Anna Mons (Анна Ивановна Монс; 1 January 1672 – 15 August 1714) was a royal mistress of Peter the Great.

== Early life ==
Born in Moscow into the Mons family, Anna had one sister, Modesta Mons, who served as lady in waiting at the Court of Russia and one brother, Willem Mons, private secretary and alleged lover of Catherine I. Her niece was Natalia Lopukhina, famous for the Lopukhina affair.

== Royal mistress ==
In 1691, during one of his visits to the German Quarter of Moscow, young Peter I of Russia became enamoured of Anna Mons, the daughter of Westfalian wine merchant Johan Mons. Her younger brother was Willem Mons (1688–1724), destined to be the Imperial Chamberlain to Catherine I and Matrena her sister who married Fedor Balk, Major General and Governor of Riga. Her niece was the infamous Natalia Lopukhina (1699–1763) later victim of the so-called Lopukhina Affair in 1742.
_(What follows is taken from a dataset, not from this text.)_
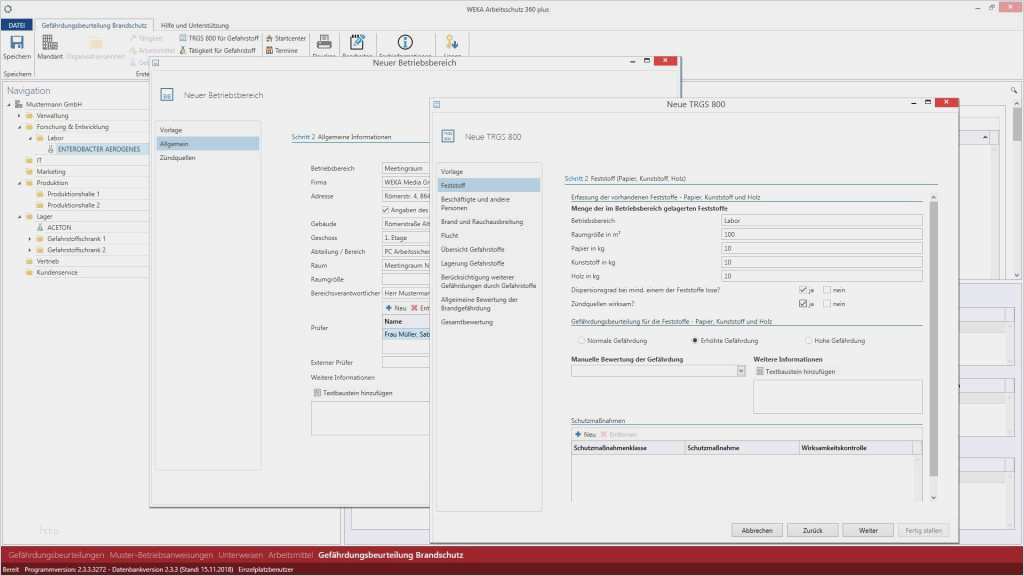The height and width of the screenshot is (576, 1024).
Task: Click the Bearbeiten edit icon
Action: (357, 43)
As Peter's relations with the tsarina Eudoxia Lopukhina gradually worsened, Anna Mons took the place as his permanent and semi-official royal mistress. In the 1690s, he gave her 295 farms and a mansion near Moscow. The relationship lasted for 12 years.

== Later life and death ==
After Peter divorced Lopukhina, Anna had ambitions of marrying Peter herself, but by 1703 she feared he had lost interest in her and she took up a flirtation with the Prussian ambassador Keyserling in an effort to rekindle Peter's affections. Keyserling proposed marriage, provoking Peter to have Anna expelled from her estate and placed under house arrest along with her mother, sister and thirty friends.

Peter later allowed the two of them to marry, which they did in 1711. Anna died three years later of consumption.

== Aftermath ==
In 1707, Peter I married again, to Marta Helena Skowrońska, later to become Catherine I of Russia, who dyed her hair black so she would not resemble flaxen hair-ed Anna Mons. Anna's younger brother, Willem Mons, became secretary and friend of Catherine. He was an old friend of Peter's, having taken part in the Battle of Poltava.

Willem was charged and executed for abusing his access to the Empress, along with his sister Matrena, who was beaten and exiled to Tobolsk, Siberia. Matrena's husband was given permission to remarry. The siblings were accepting bribes for their influence, according to the favour asked and position of the petitioner, despite having wealth and property bestowed upon them due to their positions.

The night before the execution, Peter told Willem, although he was sorry to lose such a talented man, Willem's execution was imperative. Matrena was later restored to favour by Catherine after the death of Peter. Willem's head, preserved in alcohol, was displayed in a museum, originally the summer palace of the Tsar. It remains on display to the present day.